[Saved entries]
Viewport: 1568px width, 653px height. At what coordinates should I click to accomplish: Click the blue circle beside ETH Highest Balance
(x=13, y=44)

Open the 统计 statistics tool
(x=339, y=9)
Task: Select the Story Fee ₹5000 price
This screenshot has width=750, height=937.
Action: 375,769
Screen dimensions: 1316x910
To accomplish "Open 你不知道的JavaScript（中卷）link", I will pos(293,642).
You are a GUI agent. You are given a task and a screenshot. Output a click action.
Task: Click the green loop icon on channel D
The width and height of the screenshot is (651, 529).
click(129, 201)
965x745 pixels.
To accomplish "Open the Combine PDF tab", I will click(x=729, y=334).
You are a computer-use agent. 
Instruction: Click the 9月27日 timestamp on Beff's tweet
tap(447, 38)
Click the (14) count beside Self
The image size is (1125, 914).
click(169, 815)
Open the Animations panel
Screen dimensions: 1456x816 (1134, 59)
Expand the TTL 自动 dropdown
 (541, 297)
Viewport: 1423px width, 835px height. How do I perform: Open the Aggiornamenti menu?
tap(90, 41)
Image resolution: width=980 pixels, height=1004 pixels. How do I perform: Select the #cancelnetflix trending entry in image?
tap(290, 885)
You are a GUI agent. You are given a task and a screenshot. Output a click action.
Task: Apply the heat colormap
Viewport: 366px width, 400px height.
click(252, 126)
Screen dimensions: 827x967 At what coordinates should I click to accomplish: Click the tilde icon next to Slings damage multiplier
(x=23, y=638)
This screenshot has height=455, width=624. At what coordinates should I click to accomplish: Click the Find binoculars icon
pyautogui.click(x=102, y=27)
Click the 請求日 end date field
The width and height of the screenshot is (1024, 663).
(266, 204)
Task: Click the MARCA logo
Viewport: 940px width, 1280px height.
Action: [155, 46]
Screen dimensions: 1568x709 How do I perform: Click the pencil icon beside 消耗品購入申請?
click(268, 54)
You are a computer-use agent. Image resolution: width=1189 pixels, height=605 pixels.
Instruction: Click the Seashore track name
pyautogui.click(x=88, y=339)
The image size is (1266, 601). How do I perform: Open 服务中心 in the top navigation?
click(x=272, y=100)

● EXERCISE INSTRUCTIONS: In the records above, find the line containing "Click the 請求日 end date field" and restate word for word every line from the first through that one.

● ANSWER BOX:
Viewport: 1568px width, 653px height. At what coordinates should I click to accomplish: Click the blue circle beside ETH Highest Balance
(x=13, y=44)

Open the 统计 statistics tool
(x=339, y=9)
Task: Select the Story Fee ₹5000 price
This screenshot has width=750, height=937.
Action: 375,769
Screen dimensions: 1316x910
To accomplish "Open 你不知道的JavaScript（中卷）link", I will pos(293,642).
You are a GUI agent. You are given a task and a screenshot. Output a click action.
Task: Click the green loop icon on channel D
The width and height of the screenshot is (651, 529).
click(129, 201)
965x745 pixels.
To accomplish "Open the Combine PDF tab", I will click(x=729, y=334).
You are a computer-use agent. 
Instruction: Click the 9月27日 timestamp on Beff's tweet
tap(447, 38)
Click the (14) count beside Self
The image size is (1125, 914).
click(169, 815)
Open the Animations panel
Screen dimensions: 1456x816 (1134, 59)
Expand the TTL 自动 dropdown
 (541, 297)
Viewport: 1423px width, 835px height. How do I perform: Open the Aggiornamenti menu?
tap(90, 41)
Image resolution: width=980 pixels, height=1004 pixels. How do I perform: Select the #cancelnetflix trending entry in image?
tap(290, 885)
You are a GUI agent. You are given a task and a screenshot. Output a click action.
Task: Apply the heat colormap
Viewport: 366px width, 400px height.
click(252, 126)
Screen dimensions: 827x967 At what coordinates should I click to accomplish: Click the tilde icon next to Slings damage multiplier
(x=23, y=638)
This screenshot has height=455, width=624. At what coordinates should I click to accomplish: Click the Find binoculars icon
pyautogui.click(x=102, y=27)
Click the 請求日 end date field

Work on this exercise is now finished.